2009 Wilmington Charter

From QBWiki
Revision as of 15:47, 26 June 2017 by Tom Egan (talk | contribs) (→‎Regular Season)
(diff) ← Older revision | Latest revision (diff) | Newer revision → (diff)
Jump to navigation Jump to search

The 2009 Wilmington Charter team consisted of Henry Gorman, Neeraj Vijay, David Huang, and Andrew "Crabby" Berni.

PACE NSC

Charter won the 2009 NSC in the final over State College. They went 7-0 in their preliminary bracket, and 6-1 in their playoff bracket. The loss came from Walter Johnson, although another match against Hunter was only salvaged on the last tossup. Thus, the team came within one tossup from being eliminated from championship contention. A tiebreaker match was played against the 6-1 Maggie Walker team. The final was down to the wire, as even though Charter led the entire match and swept the category quiz, State College powered several stretch tossups to pull within 25 going to the last question. State College powered the tossup, but subsequently earned zero on the English history bonus. Charter stole 20 of the bonus points to secure the win.

NAQT HSNCT

Charter won the 2009 HSNCT in the second game of an advantaged final over Dorman. In fact, this was the fifth time the two teams had been forced to play during the tournament.

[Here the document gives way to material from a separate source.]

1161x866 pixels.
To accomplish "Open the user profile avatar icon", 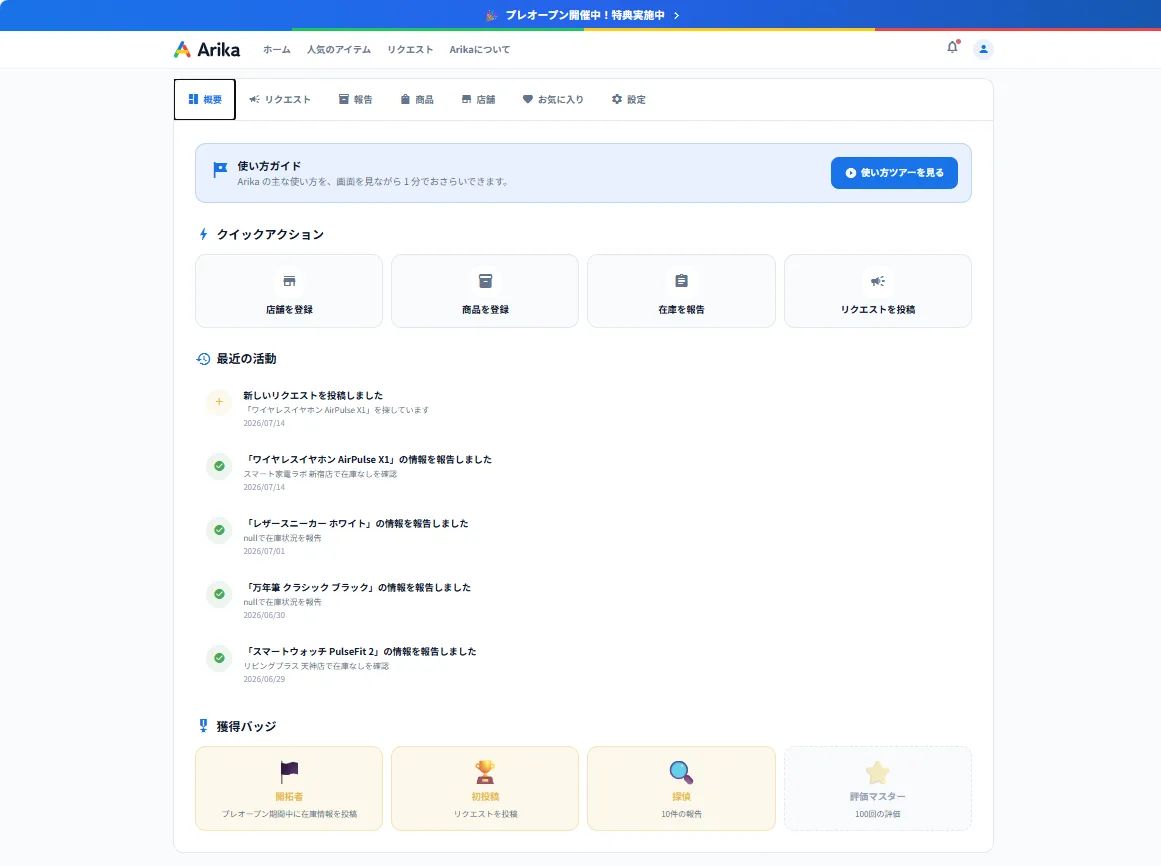I will (x=983, y=49).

Dorman beat Charter twice in the prelims and during the first game of the final. Charter had won an earlier playoff match. The final was marred by a questionable timing call by R. Robert Hentzel who probably gave Henry one second too long on the final crucial tossup. The match was protested on those grounds and that "iodide" should have been accepted for "iodine", but Dorman's claims were denied on both counts. This was an unfortunate ending to the largest quizbowl tournament to that date, at 192 teams.

Regular Season

The team won the a Fall NAQT tournament at Richard Montgomery, the 2008 TJIAT, the Maryland Fall Classic, the 2008 Penn High School Tournament, M.O.H.I.T. (TJ's house-written January tournament), the NAQT Delaware Championship, the Blue Hen, and the MARK trash tournament at the University of Delaware. Charter finished second at the Maryland Spring tournament, losing in the final to Georgetown Day School.